Un atteggiamento più che mai d’obbligo soprattutto vista l’evoluzione, ancora estremamente incerta, del panorama internazionale. Infatti sarà proprio questo uno dei fattori da continuare a monitorare ancora molto a lungo. Se da un lato, infatti, la diplomazia e i colloqui di pace sembrano arenarsi, dall’altra gli incontri dei vari capi di Stato offrono una serie di iniziative per slegare le varie economie dal petrolio e dal gas russi. Tra queste, l’ultima in ordine di tempo, è la Germania che ha annunciato di voler dimezzare le sue importazioni di carbon fossile da Mosca e di dimezzare la sua dipendenza energetica entro l’estate. Il target di Berlino è l’indipendenza entro la fine del 2022.

Anche grazie a questi progressi, si allenta la tensione sul petrolio e il barile inizia a registrare i primi cali sulle quotazioni. Quotazioni che, però, non solo bisogna segnalare ancora a livelli molto alti ma che potrebbero addirittura continuare a crescere. Alcune previsioni parlano di un petrolio a 200 dollari al barile, una crescita che troverebbe terreno fertile soprattutto nell’aumento della richiesta. Quest’ultima, infatti, arriverebbe da tutte quelle Nazioni che per ovvi motivi sono costrette, in tempi rapidi, a rinunciare alle fonti energetiche russe. Come giustamente hanno fatto notare da JP Morgan, nel momento in cui l’Europa, tra i primi clienti di Mosca, tenta di staccarsi il prima possibile dallo scomodo fornitore, il panorama delle quotazioni internazionali di greggio potrebbe facilmente registrare un aumento dei prezzi.
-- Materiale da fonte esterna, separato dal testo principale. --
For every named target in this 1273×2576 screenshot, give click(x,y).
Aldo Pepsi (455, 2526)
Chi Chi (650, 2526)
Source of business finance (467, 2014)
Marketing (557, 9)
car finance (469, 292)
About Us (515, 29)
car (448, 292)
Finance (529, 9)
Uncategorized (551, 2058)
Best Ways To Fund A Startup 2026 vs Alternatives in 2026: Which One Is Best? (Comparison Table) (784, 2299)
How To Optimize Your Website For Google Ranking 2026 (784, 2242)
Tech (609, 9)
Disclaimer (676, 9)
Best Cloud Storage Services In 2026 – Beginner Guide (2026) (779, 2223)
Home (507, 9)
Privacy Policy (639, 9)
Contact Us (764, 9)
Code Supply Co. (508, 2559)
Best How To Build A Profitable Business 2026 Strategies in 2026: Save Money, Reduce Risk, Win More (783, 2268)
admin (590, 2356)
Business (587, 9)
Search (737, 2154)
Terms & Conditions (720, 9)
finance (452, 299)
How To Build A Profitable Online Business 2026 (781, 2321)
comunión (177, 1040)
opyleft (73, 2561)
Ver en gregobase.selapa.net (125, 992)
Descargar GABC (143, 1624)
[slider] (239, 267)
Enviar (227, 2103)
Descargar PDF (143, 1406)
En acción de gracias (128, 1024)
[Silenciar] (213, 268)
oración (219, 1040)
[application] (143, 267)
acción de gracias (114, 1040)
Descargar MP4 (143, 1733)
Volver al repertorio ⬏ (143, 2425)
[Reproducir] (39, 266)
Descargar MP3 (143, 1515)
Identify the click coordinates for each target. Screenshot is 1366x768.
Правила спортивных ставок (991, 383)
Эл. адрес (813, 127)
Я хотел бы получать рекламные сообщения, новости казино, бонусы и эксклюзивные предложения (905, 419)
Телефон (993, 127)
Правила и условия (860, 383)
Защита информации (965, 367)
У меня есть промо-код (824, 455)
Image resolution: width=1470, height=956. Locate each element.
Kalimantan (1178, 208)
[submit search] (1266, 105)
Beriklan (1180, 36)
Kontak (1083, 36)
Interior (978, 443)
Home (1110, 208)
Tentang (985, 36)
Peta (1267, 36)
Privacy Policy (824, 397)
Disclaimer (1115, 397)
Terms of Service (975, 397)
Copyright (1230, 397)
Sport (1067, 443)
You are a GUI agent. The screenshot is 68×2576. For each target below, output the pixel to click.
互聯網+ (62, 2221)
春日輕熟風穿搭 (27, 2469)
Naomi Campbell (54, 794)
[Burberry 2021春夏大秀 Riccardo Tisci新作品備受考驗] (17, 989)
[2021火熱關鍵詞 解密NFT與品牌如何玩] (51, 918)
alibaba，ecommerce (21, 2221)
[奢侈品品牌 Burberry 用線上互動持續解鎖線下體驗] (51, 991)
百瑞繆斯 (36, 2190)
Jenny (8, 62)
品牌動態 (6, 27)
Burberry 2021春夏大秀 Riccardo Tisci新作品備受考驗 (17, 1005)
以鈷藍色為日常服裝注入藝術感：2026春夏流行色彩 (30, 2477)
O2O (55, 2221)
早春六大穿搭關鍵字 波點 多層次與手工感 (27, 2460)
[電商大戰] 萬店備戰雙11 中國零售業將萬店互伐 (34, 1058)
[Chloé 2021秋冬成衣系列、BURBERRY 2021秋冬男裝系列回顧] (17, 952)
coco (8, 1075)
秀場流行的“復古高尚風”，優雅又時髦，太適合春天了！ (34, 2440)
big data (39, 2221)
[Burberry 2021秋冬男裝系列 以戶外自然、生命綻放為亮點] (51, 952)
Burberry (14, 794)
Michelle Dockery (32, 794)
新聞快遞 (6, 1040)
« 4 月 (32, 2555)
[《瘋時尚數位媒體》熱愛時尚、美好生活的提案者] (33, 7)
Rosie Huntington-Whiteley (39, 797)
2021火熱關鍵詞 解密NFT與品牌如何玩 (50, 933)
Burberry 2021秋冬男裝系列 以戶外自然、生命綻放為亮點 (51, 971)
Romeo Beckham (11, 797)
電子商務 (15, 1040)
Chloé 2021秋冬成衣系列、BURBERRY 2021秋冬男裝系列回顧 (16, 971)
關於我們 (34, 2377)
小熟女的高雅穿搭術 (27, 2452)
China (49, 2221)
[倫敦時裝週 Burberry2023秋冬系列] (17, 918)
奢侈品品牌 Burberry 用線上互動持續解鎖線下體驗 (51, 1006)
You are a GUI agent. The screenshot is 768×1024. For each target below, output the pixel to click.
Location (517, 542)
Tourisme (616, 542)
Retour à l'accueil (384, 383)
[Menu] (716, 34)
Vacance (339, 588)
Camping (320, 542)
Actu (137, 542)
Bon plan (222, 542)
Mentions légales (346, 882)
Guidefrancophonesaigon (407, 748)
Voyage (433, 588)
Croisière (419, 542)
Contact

Si allenta la tensione sul petrolio ma resta alta l’allerta sui mercati

In realtà, secondo gli osservatori, quello che sta accadendo a livello mondiale non sarebbe altro che l’esacerbarsi di un problema evidente anche prima dello scoppio della guerra. A questo si deve aggiungere anche un altro elemento. Ovvero l’atteggiamento tiepido da parte dell’OPEC (tra i cui membri allargati risulta anche Mosca). Senza escludere quello dell’Arabia Saudita, e per essa il gigante petrolifero Aramco. In particolare, quest’ultimo, avrebbe annunciato un aumento della produzione di 3 milioni di barili, ma solo entro il 2027. Troppo poco e in tempi troppo lunghi per risultare un fattore determinante per calmierare la probabile corsa futura del greggio.